Last Dance – Keith Jarrett & Charlie Haden

Este é o segundo disco que sai de uma mesma sessão de gravação: uns anos atrás, Keith Jarrett chamou Chalie Haden para gravar uma batelada de standards em seu estúdio caseiro, e as horas de gravação renderam Jasmine, de 2010, que não me empolgou muito, e Last Dance, lançado há poucos dias, que foi paixão à primeira audição. Estava aqui pensando por que a primeira seleção de músicas não me disse muita coisa e a segunda foi frexada no coração ao primeiro acorde, e a resposta me parece bem simples: o repertório. Com exceção de For All We Know e Body and Soul, eu não conhecia direito (ou não conhecia, ponto) as músicas de Jasmine, enquanto que em Last Dance quase todas são canções eu sei de cor. E acho que esse é um disco tão íntimo, acolhedor, familiar, que conhecer as canções faz toda a diferença: é a diferença de, no primeiro disco, sentir-se uma mosquinha intrusa na sala de gravação e, no segundo, uma pessoa da família que foi convidada a entrar na sala e se esparramar no sofá enquanto a música acontece.

E como acontece. Last Dance é um disco de velhos que graças a deus não precisam provar para a mãe ou a namorada que sabem tocar seus instrumentos. É um disco relaxado, despretensioso, em que a beleza está nos detalhes, como na incrível capacidade do Charlie Haden de soltar cada um de seus buuuums no momento preciso, e nas músicas em que Keith Jarrett se atém por mais de dois compassos à melodia da partitura. É lindo o ‘Round Midnight que eles fazem, em que a melodia custa a aparecer, mas neste disco gosto mais ainda (por ser mais incomum) quando Keith Jarrett sai tocando como se estivesse lendo a melodia diretamente do Real Book, porque aí cada pequena inflexão dinâmica, cada pequena notinha que ele atrasa ou adianta, ganha imensamente em expressividade e força. Neste ponto, em muitos momentos o disco me lembrou o disco de piano solo The Melody at Night, With You, também gravado em casa, em que ele estava reaprendendo a tocar piano e o resultado é de uma simplicidade pungente. Em Last Dance também tudo é muito simples – e, claro, nada é fácil. É difícil pensar em outros dois músicos desse nível dispostos a gravar um disco tão isento de exibicionismos.

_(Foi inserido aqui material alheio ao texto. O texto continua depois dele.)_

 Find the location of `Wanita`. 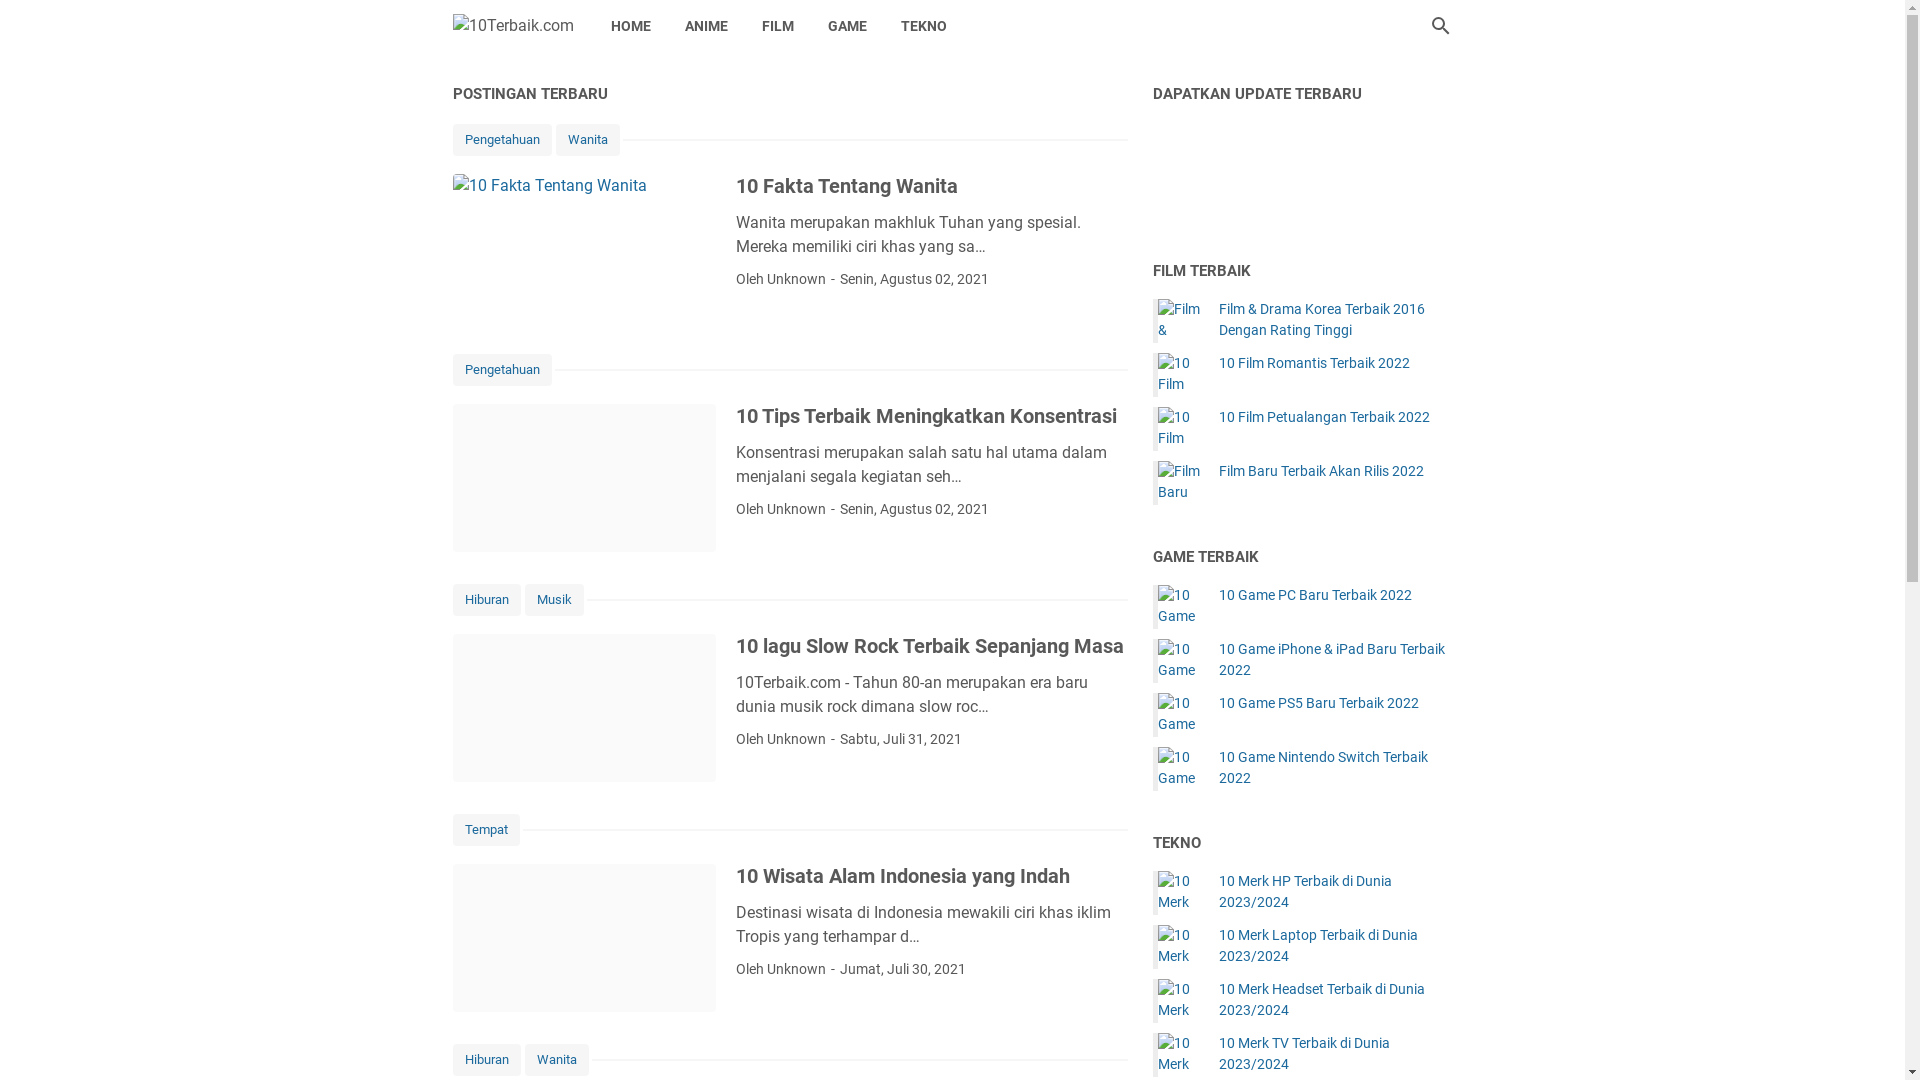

E então, claro, tem a improvisação, tem a graça dos grunhidos do Keith Jarrett, tem a surpresa dele próprio com o que vai encontrando pelo caminho. Eu traduziria muitos desses grunhidos como “uia, olha só o que eu achei aqui”, e acho de uma generosidade comovente que esses momentos espontâneos de pura surpresa sejam compartilhados conosco.

O jazz, para mim, é uma música da generosidade. Em primeiro lugar, porque a música só acontece quando um músico tem a generosidade de ouvir o outro. Em segundo, porque os músicos precisam ter a generosidade de compartilhar com o ouvinte um processo criativo que pode ser cheio de hesitações, de problemas, de ruídos (de grunhidos).

Tem esses sites que permitem aos músicos recolher contribuições dos fãs para financiar seus próprios discos. Na maioria deles, pagando pelo disco que será gravado, você também ganha acesso aos “bastidores”, por assim dizer: videozinhos mostrando os ensaios, entrevistas com os músicos, etc. Vende-se a ideia de que, nesses projetos, você ganha não só o produto como também o processo de criação de produto. Pois bem: minha sensação é de que, no jazz, o processo é o próprio produto. Longa vida aos videozinhos de bastidores, claro, mas o processo que realmente importa estará no disco. A essência do jazz, para mim, é essa colaboração generosa entre os músicos – e destes com os ouvintes.

Keith Jarrett e Charlie Haden sabem colaborar.